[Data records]
◆ ◆ ◆ ◆ ◆

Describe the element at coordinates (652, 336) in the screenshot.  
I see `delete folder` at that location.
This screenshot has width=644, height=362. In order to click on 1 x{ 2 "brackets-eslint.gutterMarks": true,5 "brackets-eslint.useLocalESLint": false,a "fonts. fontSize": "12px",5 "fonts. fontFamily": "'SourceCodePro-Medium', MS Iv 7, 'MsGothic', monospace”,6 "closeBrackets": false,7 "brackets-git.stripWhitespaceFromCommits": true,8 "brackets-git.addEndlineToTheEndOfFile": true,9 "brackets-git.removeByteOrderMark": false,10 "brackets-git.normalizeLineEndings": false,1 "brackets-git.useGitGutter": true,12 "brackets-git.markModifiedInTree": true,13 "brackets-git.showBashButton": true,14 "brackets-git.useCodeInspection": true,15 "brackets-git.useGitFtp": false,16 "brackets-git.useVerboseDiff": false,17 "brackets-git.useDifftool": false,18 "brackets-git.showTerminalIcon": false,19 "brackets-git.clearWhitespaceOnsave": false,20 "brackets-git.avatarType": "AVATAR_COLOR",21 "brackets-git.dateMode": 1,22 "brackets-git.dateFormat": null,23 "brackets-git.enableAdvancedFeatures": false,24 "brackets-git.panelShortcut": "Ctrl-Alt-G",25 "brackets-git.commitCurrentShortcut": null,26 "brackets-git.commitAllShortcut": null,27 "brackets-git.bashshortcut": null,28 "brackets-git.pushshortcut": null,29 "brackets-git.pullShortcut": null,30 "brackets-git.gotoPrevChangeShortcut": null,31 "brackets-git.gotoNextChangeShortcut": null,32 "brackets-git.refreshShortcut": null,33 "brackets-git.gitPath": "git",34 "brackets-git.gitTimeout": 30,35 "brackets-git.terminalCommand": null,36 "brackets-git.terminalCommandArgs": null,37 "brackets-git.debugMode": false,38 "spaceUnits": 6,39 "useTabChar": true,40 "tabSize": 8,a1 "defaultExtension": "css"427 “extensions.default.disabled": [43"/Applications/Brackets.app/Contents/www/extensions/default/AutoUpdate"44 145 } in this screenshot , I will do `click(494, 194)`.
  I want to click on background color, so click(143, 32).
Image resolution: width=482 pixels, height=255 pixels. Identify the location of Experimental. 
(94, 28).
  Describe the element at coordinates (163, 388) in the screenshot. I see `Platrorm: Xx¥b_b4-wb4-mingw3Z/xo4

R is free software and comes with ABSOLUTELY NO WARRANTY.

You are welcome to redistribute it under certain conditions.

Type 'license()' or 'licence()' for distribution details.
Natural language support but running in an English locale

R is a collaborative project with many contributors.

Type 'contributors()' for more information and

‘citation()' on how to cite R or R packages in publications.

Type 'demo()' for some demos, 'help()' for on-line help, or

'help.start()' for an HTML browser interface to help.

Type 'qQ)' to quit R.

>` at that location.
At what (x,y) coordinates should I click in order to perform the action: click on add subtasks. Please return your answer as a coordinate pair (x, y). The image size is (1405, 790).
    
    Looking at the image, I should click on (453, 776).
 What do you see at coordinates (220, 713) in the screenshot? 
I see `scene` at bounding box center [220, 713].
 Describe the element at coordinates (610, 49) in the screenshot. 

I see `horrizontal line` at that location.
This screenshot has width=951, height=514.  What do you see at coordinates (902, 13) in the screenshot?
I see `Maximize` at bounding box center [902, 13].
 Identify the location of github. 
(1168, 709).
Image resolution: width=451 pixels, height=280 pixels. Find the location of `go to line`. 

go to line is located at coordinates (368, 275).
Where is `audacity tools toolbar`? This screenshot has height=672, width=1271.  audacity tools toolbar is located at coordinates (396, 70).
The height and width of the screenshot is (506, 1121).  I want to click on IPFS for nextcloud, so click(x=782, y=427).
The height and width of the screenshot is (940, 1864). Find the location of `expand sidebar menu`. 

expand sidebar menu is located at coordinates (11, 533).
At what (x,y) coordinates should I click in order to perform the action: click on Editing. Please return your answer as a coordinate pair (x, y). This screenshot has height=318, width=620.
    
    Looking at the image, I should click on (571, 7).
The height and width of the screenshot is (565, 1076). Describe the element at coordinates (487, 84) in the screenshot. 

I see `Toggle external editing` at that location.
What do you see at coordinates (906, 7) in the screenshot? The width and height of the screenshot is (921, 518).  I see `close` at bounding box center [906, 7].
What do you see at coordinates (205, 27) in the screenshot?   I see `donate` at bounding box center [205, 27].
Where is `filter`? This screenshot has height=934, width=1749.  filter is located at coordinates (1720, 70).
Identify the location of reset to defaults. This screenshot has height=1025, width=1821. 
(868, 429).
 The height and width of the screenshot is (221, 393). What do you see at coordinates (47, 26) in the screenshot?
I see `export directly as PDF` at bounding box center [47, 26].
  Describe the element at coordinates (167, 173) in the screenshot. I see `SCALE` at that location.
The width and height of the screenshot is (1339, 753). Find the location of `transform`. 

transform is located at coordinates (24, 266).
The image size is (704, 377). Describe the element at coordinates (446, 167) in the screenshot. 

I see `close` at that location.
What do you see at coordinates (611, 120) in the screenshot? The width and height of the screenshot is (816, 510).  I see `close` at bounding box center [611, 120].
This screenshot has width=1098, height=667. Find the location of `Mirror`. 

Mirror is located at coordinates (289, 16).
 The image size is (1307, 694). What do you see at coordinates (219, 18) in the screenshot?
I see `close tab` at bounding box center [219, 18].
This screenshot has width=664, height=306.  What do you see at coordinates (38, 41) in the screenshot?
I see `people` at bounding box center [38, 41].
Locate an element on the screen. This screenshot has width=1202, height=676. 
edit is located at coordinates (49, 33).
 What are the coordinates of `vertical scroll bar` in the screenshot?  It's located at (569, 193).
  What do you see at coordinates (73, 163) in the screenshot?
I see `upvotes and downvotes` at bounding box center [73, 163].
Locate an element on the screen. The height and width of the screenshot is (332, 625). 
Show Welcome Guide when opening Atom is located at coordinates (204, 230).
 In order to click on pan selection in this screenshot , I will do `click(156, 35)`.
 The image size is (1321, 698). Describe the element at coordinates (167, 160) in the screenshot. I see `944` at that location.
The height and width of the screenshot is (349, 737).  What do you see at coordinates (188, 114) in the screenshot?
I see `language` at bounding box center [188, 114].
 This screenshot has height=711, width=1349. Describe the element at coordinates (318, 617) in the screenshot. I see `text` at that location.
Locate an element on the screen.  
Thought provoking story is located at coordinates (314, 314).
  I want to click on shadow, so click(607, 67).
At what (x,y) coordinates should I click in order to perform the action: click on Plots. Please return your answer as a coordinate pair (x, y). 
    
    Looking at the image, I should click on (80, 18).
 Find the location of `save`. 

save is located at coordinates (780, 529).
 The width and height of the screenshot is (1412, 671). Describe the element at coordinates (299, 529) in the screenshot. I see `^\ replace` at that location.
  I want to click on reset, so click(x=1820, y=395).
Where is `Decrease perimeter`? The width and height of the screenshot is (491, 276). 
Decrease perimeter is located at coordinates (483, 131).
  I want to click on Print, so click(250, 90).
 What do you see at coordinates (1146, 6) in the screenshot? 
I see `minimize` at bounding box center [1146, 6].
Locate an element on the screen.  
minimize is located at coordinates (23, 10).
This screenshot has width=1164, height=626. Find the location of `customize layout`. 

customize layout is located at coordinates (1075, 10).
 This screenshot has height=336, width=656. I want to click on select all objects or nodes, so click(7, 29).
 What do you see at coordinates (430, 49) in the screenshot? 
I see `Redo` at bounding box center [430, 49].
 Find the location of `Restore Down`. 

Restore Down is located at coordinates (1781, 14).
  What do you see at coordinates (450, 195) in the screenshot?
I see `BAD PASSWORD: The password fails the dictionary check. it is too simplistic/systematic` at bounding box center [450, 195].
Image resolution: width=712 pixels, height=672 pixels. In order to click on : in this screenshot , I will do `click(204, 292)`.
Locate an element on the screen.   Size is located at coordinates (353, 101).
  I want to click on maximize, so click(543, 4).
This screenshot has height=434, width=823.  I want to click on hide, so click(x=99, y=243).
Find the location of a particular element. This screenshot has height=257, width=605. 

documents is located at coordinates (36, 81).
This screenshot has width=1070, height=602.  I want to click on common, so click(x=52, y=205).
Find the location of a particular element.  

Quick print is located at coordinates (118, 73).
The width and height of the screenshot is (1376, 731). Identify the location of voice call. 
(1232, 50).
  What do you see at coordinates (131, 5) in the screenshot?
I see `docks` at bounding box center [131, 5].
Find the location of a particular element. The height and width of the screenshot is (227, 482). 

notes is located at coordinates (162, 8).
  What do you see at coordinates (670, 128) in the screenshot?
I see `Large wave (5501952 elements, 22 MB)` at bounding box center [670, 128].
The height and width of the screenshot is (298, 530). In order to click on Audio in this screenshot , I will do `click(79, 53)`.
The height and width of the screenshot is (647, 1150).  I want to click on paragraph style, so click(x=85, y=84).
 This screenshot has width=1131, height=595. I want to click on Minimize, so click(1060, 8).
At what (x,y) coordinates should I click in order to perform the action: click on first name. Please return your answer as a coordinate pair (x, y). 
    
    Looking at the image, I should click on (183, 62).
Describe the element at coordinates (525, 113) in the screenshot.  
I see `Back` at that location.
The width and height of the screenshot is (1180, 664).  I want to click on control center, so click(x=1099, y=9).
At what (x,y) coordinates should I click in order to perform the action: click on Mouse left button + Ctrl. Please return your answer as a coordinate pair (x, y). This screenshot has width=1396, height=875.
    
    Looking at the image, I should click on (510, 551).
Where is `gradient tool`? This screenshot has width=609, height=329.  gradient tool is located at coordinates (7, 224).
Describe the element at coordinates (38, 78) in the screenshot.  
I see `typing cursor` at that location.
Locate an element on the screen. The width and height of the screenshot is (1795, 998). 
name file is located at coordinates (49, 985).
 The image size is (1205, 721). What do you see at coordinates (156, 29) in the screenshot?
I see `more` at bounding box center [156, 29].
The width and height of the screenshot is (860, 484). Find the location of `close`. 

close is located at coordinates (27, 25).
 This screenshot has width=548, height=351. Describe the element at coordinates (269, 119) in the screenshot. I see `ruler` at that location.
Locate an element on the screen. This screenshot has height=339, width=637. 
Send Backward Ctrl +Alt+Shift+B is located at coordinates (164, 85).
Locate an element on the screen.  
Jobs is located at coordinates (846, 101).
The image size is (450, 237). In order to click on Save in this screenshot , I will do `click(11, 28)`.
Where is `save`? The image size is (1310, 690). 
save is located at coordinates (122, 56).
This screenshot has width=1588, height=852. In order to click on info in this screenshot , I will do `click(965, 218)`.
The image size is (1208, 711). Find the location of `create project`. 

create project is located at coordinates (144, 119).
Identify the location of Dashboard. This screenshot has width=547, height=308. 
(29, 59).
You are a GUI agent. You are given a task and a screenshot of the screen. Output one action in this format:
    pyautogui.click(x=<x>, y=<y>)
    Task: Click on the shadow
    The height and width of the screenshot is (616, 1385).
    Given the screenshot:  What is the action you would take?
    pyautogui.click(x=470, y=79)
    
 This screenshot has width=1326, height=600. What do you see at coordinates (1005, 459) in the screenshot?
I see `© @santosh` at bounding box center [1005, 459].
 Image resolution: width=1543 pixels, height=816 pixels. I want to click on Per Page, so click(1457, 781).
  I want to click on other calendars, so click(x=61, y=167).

◆ ◆ ◆ ◆ ◆

Rewrite the entries starting at the line containing "What do you see at coordinates (450, 195)" and ending at the line containing "The height and width of the screenshot is (298, 530).", swapping "voice call" for "video call" and leaving everything else unchanged.

  What do you see at coordinates (450, 195) in the screenshot?
I see `BAD PASSWORD: The password fails the dictionary check. it is too simplistic/systematic` at bounding box center [450, 195].
Image resolution: width=712 pixels, height=672 pixels. In order to click on : in this screenshot , I will do `click(204, 292)`.
Locate an element on the screen.   Size is located at coordinates (353, 101).
  I want to click on maximize, so click(543, 4).
This screenshot has height=434, width=823.  I want to click on hide, so click(x=99, y=243).
Find the location of a particular element. This screenshot has height=257, width=605. 

documents is located at coordinates (36, 81).
This screenshot has width=1070, height=602.  I want to click on common, so click(x=52, y=205).
Find the location of a particular element.  

Quick print is located at coordinates (118, 73).
The width and height of the screenshot is (1376, 731). Identify the location of video call. 
(1232, 50).
  What do you see at coordinates (131, 5) in the screenshot?
I see `docks` at bounding box center [131, 5].
Find the location of a particular element. The height and width of the screenshot is (227, 482). 

notes is located at coordinates (162, 8).
  What do you see at coordinates (670, 128) in the screenshot?
I see `Large wave (5501952 elements, 22 MB)` at bounding box center [670, 128].
The height and width of the screenshot is (298, 530). In order to click on Audio in this screenshot , I will do `click(79, 53)`.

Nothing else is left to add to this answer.